Do this:
Could you switch "Task" to "Goal" everywhere in the data below, keep everything else the same, and leave the pictures out of your answer?

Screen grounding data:
▽
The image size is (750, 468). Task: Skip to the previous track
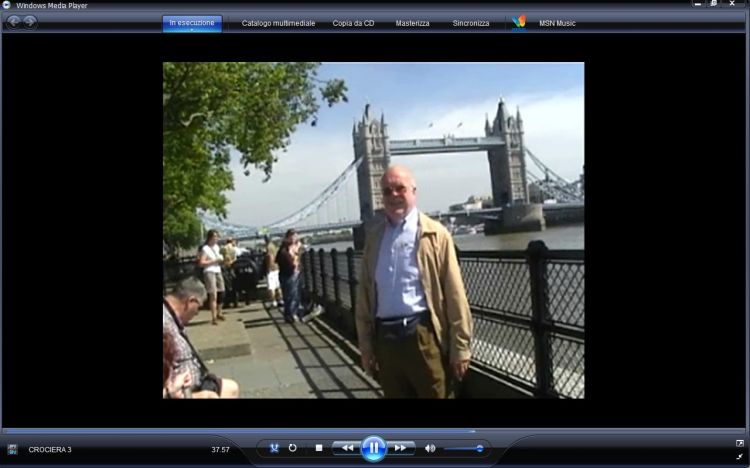pyautogui.click(x=346, y=448)
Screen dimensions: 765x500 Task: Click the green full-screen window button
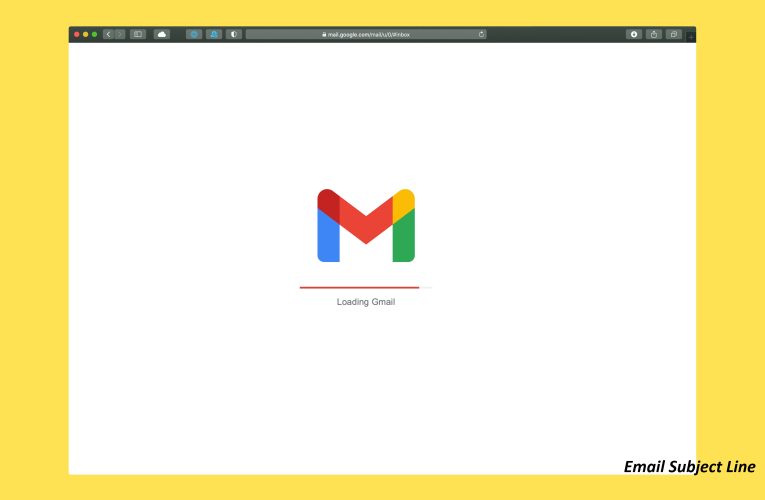click(x=94, y=34)
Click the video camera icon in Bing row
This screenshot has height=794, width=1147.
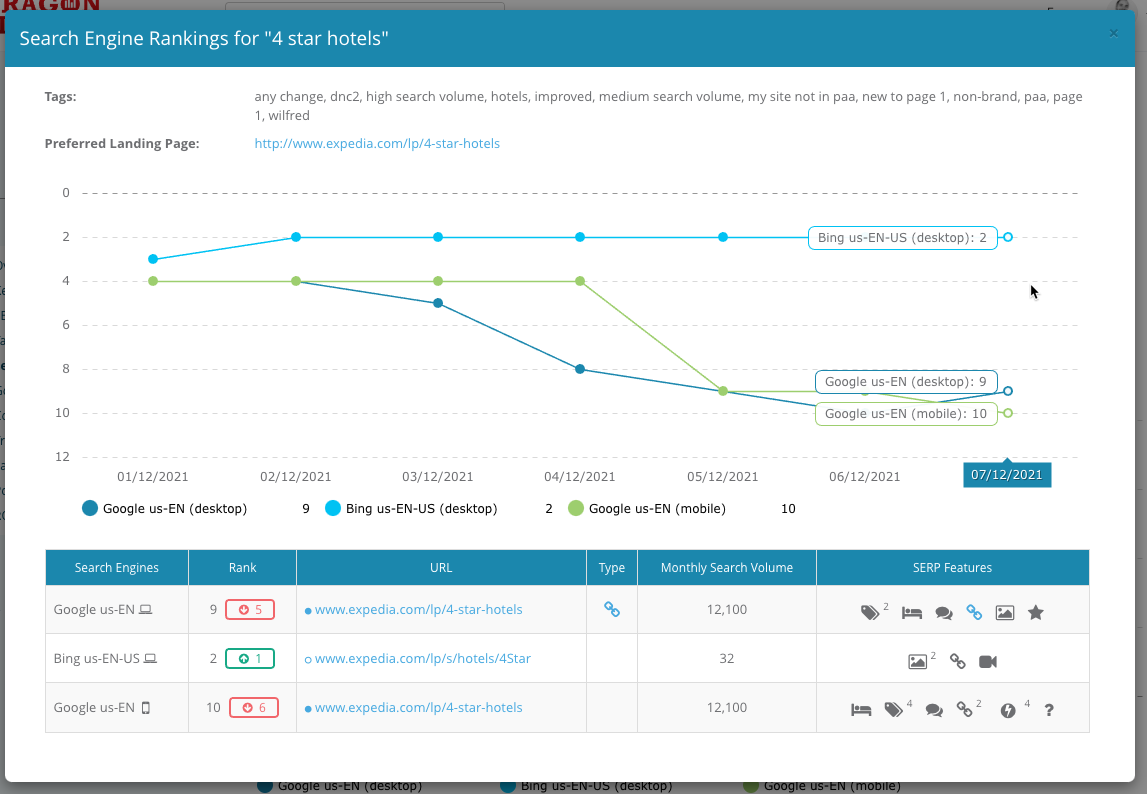pyautogui.click(x=988, y=661)
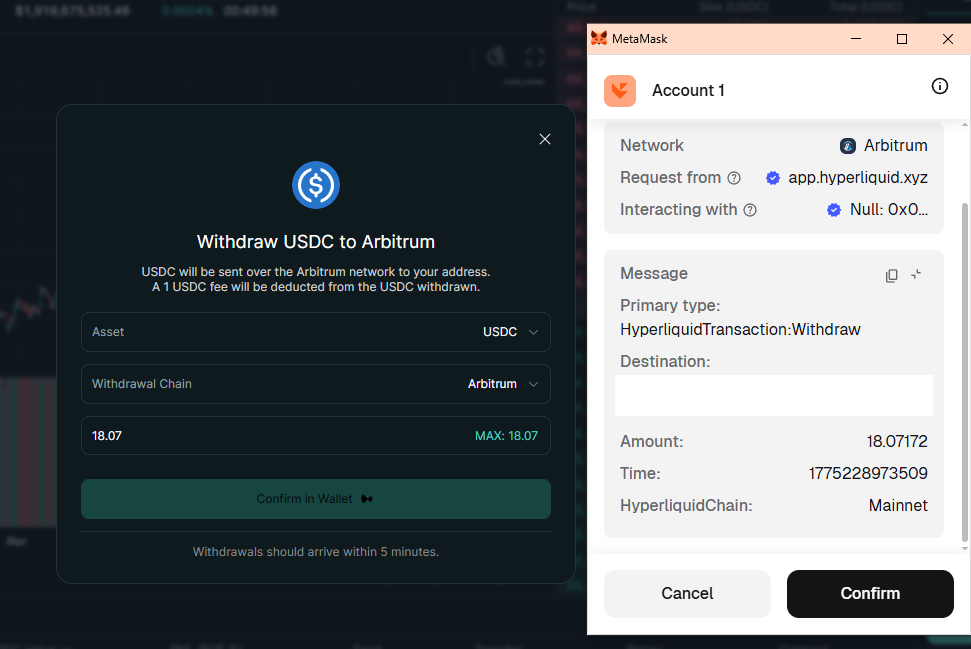Click the verification badge beside app.hyperliquid.xyz
This screenshot has height=649, width=971.
(x=772, y=177)
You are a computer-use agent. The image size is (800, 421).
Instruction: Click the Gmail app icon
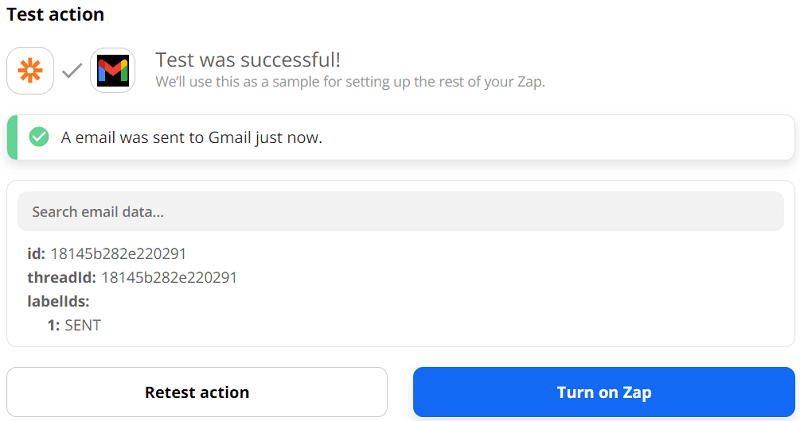[x=113, y=70]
△
Output for this exercise:
The image size is (750, 468). Goal: Skip to the previous track
pyautogui.click(x=346, y=448)
Screen dimensions: 765x500 Goal: Click the green full-screen window button
click(x=94, y=34)
Click the video camera icon in Bing row
This screenshot has height=794, width=1147.
pyautogui.click(x=988, y=661)
Click the verification badge beside app.hyperliquid.xyz
This screenshot has height=649, width=971.
(x=772, y=177)
You are a computer-use agent. The image size is (800, 421).
Instruction: Click the Gmail app icon
[x=113, y=70]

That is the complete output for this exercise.